[quote]Mais les télespectateurs ont-ils bien tous intégré cette distinction? En les lisant quelque fois j'en doute. Sans vouloir les prendre pour des imbéciles, le recul nécessaire à votre mise en perspective est-elle accessible à tous?
[/quote]
Précisément, Zara. Pour moi les plus grandes séries sont celles qui misent sur l'intelligence du télespectateur. Un créateur qui méprise son public, c'est un contre-sens.
Dans "24", l'évidence de la fiction crée la distinction par son "énormité": une bombe nucléaire, sauvetage d'une situation en 24 heures, rebondissements à ne plus pouvoir les énumérer: à la limite, quelqu'un qui ne comprendrait pas "24" raisonnerait en se disant: "c'est trop, faudrait pas abuser". Raisonnement qui pourrait très bien avoir sa légitimité d'ailleurs. En l'occurence, il jugerait précisément la série "irréaliste".
"24" installe si bien la couleur qu'elle ne peut être un piège à gogo.
C'est précisément dans ce facteur "miroir" où la réalité géopolitique s'insinue dans la fiction, que le télespectateur va être amené à se poser des questions. "Ca ressemble quand même à la réalité, sans en avoir l'air". Entre la réalité et le miroir des jonctions s'opèrent. La série miroir est "révélatrice": elle rappelle certaines vérités, comme les gouvernements que les U.S.A. ont surarmés et qui sont devenus des menaces pour eux.
Toute l'intelligence politique de cette série se situe dans l'interface des deux miroirs.
Ceux qui s'intéressent à la géopolitique comprendront tout de suite à quoi la série fait allusion.
Les autres compareront la réalité à la diégèse de "24", et se poseront des questions. Or, actuellement, les Etats-Unis se comportent de manière diamétralement opposée à la "gouvernance " telle qu'elle est montrée dans la série.
Je crois aussi qu'il y a une approche très différente du public européen, par exemple (je prends cet exemple faute de mieux, n'étant pas Chinois
), et du public américain. Ton point de vue résonne alors autrement. Le public européen qui est avant tout un peuple rejettant majoritairement l'unilatéralisme américain, est plus porté sur la critique des institutions des States.
Les américains fonctionnent différemment ( non, je ne suis pas américain non plus :langly: ).
Il y a chez eux un patriotisme exacerbé ( le patriotisme est d'ailleurs un concept plutôt noble, sauf quand il persuade qu'on est les maîtres du monde... ), et une culture politique très différente ( abstention de masse, Grands Electeurs, fédéralisme, etc...).
A moins d'arborer un drapeau sudiste et d'être lobotomisé par la propagande médiatique, la série "24" ne peut que mettre mal à l'aise le public américain.
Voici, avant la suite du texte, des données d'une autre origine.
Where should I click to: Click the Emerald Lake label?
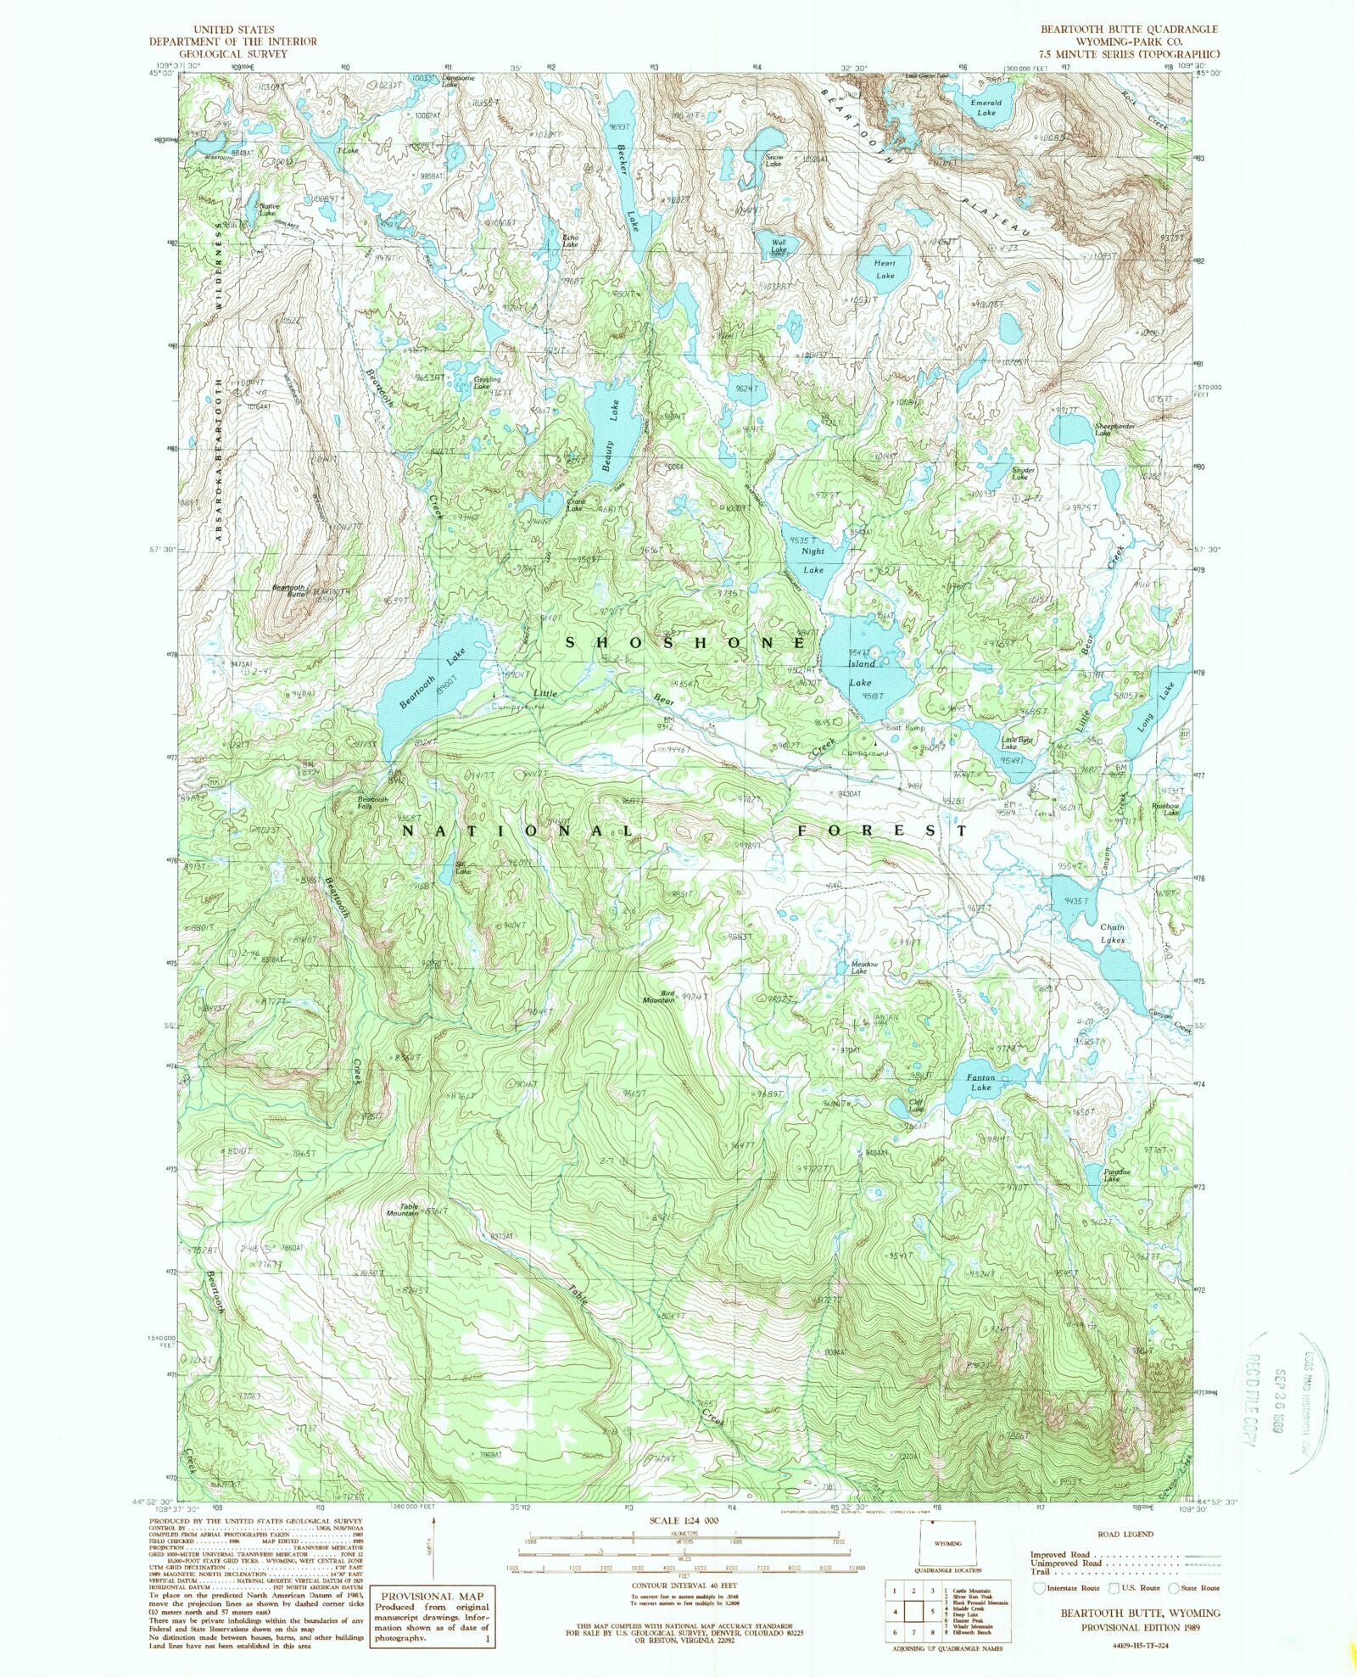coord(985,107)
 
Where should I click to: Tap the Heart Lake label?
coord(885,269)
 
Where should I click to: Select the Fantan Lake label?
coord(980,1082)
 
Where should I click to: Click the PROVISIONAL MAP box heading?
coord(430,1596)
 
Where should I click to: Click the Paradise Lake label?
coord(1111,1176)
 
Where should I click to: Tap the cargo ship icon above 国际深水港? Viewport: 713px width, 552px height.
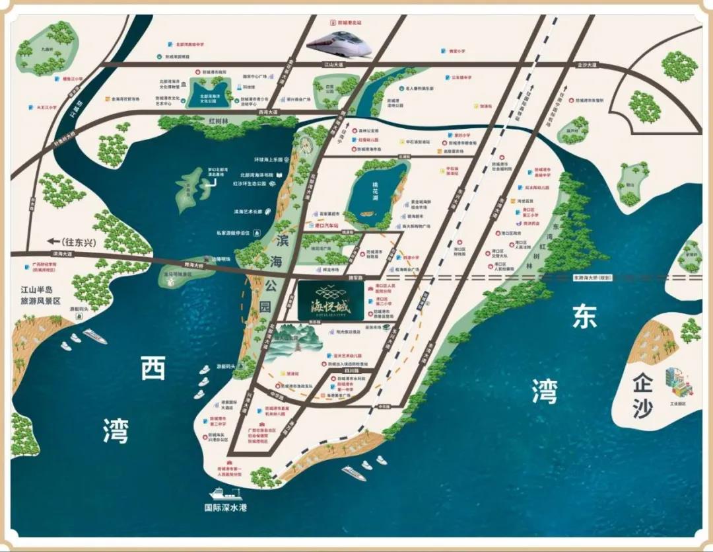[224, 493]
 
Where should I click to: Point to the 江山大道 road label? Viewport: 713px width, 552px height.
[335, 64]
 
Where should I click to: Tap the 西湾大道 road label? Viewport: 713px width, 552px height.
[268, 112]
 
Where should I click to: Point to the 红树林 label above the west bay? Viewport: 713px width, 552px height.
[219, 121]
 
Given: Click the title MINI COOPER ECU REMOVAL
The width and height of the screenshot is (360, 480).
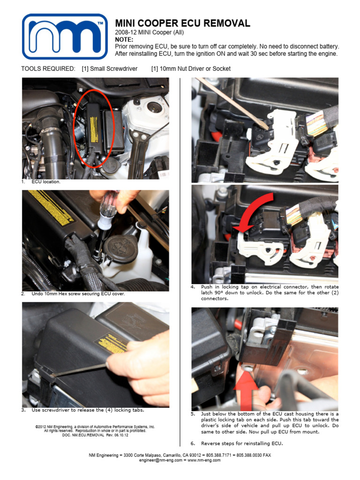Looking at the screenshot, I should (183, 23).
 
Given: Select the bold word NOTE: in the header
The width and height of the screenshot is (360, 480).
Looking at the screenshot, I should (124, 40).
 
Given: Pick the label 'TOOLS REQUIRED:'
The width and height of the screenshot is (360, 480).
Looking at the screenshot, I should (48, 69).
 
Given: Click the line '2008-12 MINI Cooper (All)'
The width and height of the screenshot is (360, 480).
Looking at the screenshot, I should (150, 33).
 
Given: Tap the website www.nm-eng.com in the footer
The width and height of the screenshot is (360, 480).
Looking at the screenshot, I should (204, 460).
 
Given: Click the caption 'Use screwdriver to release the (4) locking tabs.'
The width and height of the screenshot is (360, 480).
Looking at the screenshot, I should (88, 410).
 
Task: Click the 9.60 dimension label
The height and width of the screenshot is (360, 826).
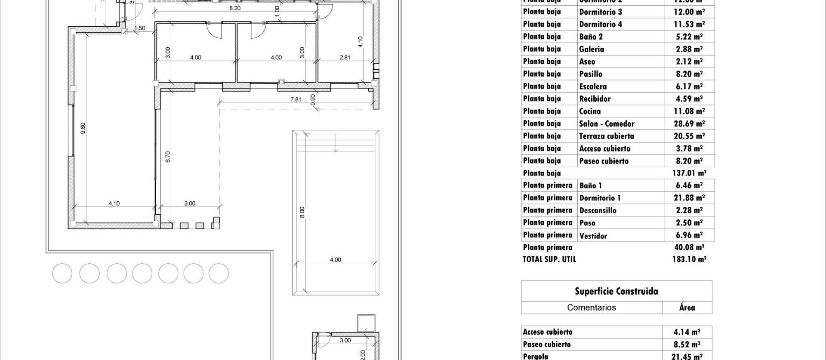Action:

D'abord pour les mêmes raisons que nous ( l'extrème violence qui crée une certaine distanciation ). Ensuite pour des raisons qui les concernent: "What ? La C.I.A. peut tenter de berner un président ? Les administrations censées combattre l'Ennemi ont pactisé avec lui ?", etc...
Une série progressiste comme celle-ci constitue un rempart contre la propagande dans la grande déferlante télévisuelle: elle contribue à une remise en question de la solidité du fonctionnement politique américain. Et ça, c'est assez courageux, voire très gonflé.
Tu imagines une série en France qui remmette en question l'ingérence de notre pays en Afrique noire ?
Tu imagines un film qui dénonce le pouvoir obscurantiste de TF1 ?
( ceci dit, il y a pas mal de série française que j'adore, mais celle de ce type peuvent encore attendre...)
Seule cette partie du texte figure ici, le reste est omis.